Gloria de deal

Un dato, una encuesta y dos escenas empresariales que pintan la cancha de la compra de Soprole.

Un dato, una encuesta y dos escenas empresariales que pintan la cancha de la compra de Soprole.
Un dato, una encuesta y dos escenas empresariales que pintan la cancha de la compra de Soprole.

El deal de Gloria y Soprole se anunció dos días después de que Gestión colocara, en portada, que las empresas peruanas retomaban su interés por compras en el extranjero: 12 en lo que va del año, el doble que en el mismo periodo anterior, aunque lejos de las 21 del 2018, según Transactional Track Record (TTR). Frente a la incertidumbre política –y a un gobierno de nunca acabar–, se buscan “mercados más estables”, apuntó con certeza Rafael Boisset, managing partner del PPU y experto en M&A. Dos meses antes, esa era también la lectura general de los resultados del sondeo mensual del SAE de Apoyo Consultoría, donde la “expansión a otros países (la internacionalización)” tomaba fuerza como una de las estrategias de defensa empresarial.

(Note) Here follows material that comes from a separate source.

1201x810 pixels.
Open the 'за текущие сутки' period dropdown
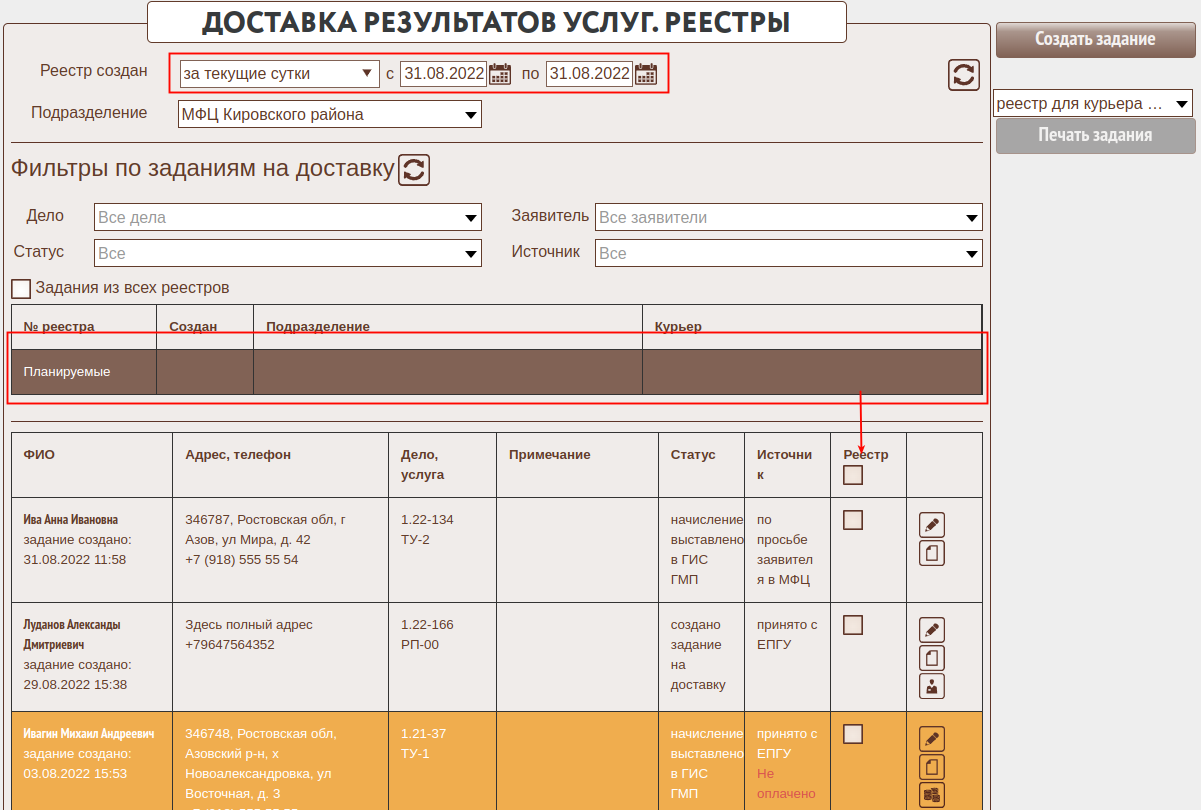point(277,74)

Dos escenas personales vienen a mi memoria en el contexto del deal. Una. En agosto del 2019, le entregué a la familia dueña de Gloria –que asistió en pleno al auditorio de la Universidad del Pacífico– el premio a la marca más influyente del país del Ranking de Marcas de Ipsos y Semana Económica. El driver que la situó allí era claro: la “presencia” de su marca, donde alcanzaba su porcentaje más alto entre las cinco dimensiones de la encuesta –hecha en Lima y las principales ciudades del país–, con 60%, seguida de su “confiabilidad”, con 40%. Conversé entonces, en el directorio de la sede central de Gloria, en La Victoria, con Claudio Rodríguez, su director ejecutivo, que me resumió el driver con una frase que no admite controversias: “Llegamos a 200,000 puntos de venta, a pueblos donde incluso no llega el Estado”.

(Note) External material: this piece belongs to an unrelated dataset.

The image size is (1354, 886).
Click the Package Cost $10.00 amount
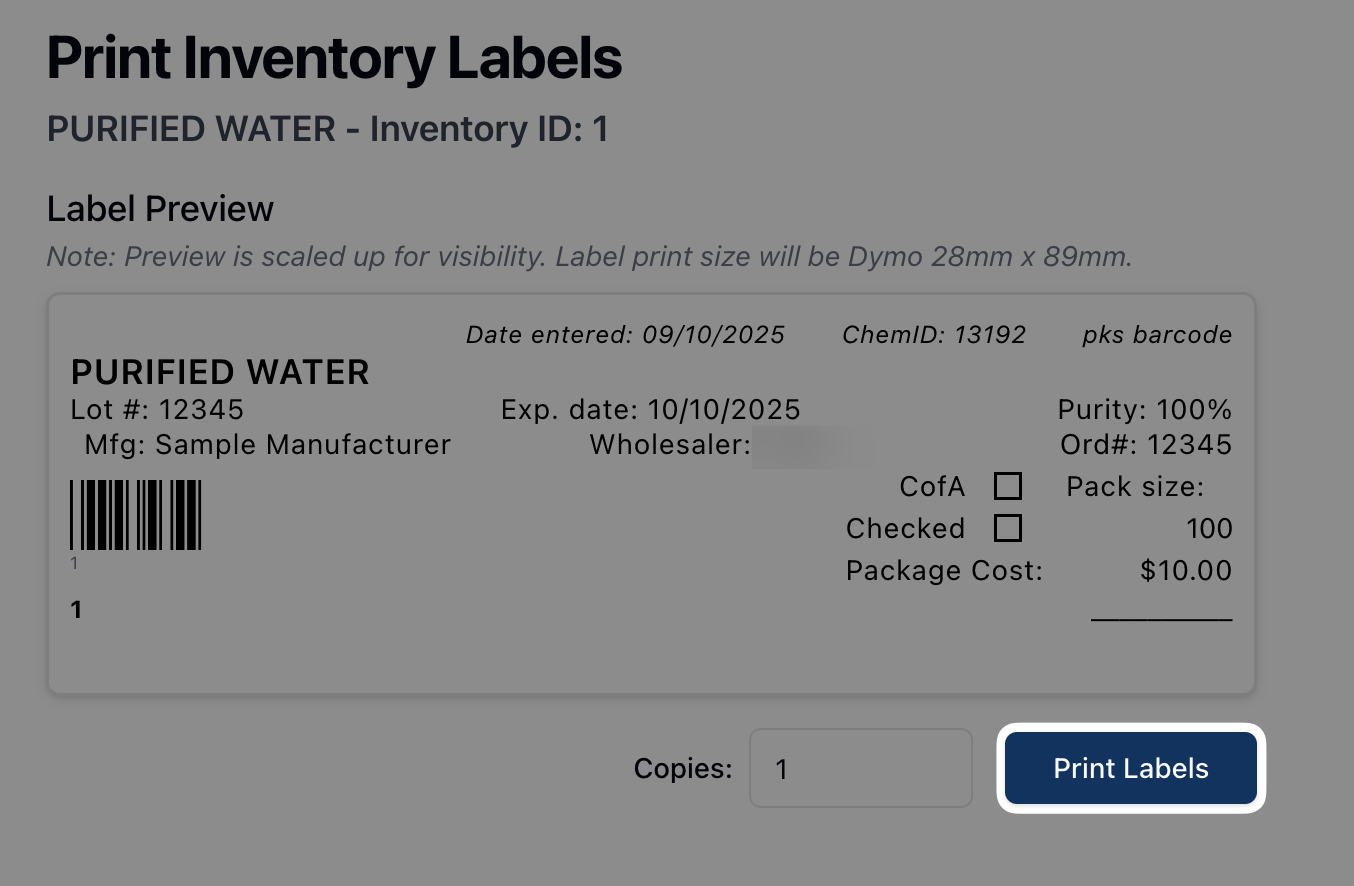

Dos. Hace unas semanas, Jorge Rodríguez –el padre de Claudio y hermano del fallecido Vito, con quien creó el imperio– recibió el premio a las Empresas Más Admiradas (EMA) en la Macrorregión Sur, que entregamos G de Gestión, PwC y la Universidad San Pablo de Arequipa. En el podio del Monasterio de Santa Catalina, donde fue la gala, se mostró todavía dolido y ofuscado por la crisis de reputación que atravesó hace algunos años Pura Vida: “Un producto que no fue comprendido” por las autoridades, pero que sigue liderando el mercado, le escuché decir en su discurso. La posición de la empresa siempre fue que la hoy “mezcla láctea” tuvo un problema de comunicación y etiquetado, y no de falta de transparencia con el público. Coincidencias de la vida, el día del anuncio del deal, Gloria perdió su última batalla legal por el uso del término “leche” en Bonlé, su otra marca blend.

¿Qué hay aquí? Una marca sólida en el terreno de la tradición, capaz de vencer cualquier crisis y mantener el ritmo de consumo; una firma nacional que opera en seis países más y con mucha fuerza también en otras dos industrias, la azucarera y la cementera; un empresario que se siente personalmente golpeado por una regulación que considera excesiva y una política que no le da un mínimo de predictibilidad; y un contexto en el que las apuestas en el extranjero cobran todo el sentido. Ya coinciden los expertos y los hechos en que la diversificación hacia afuera es, hoy, el mejor deal.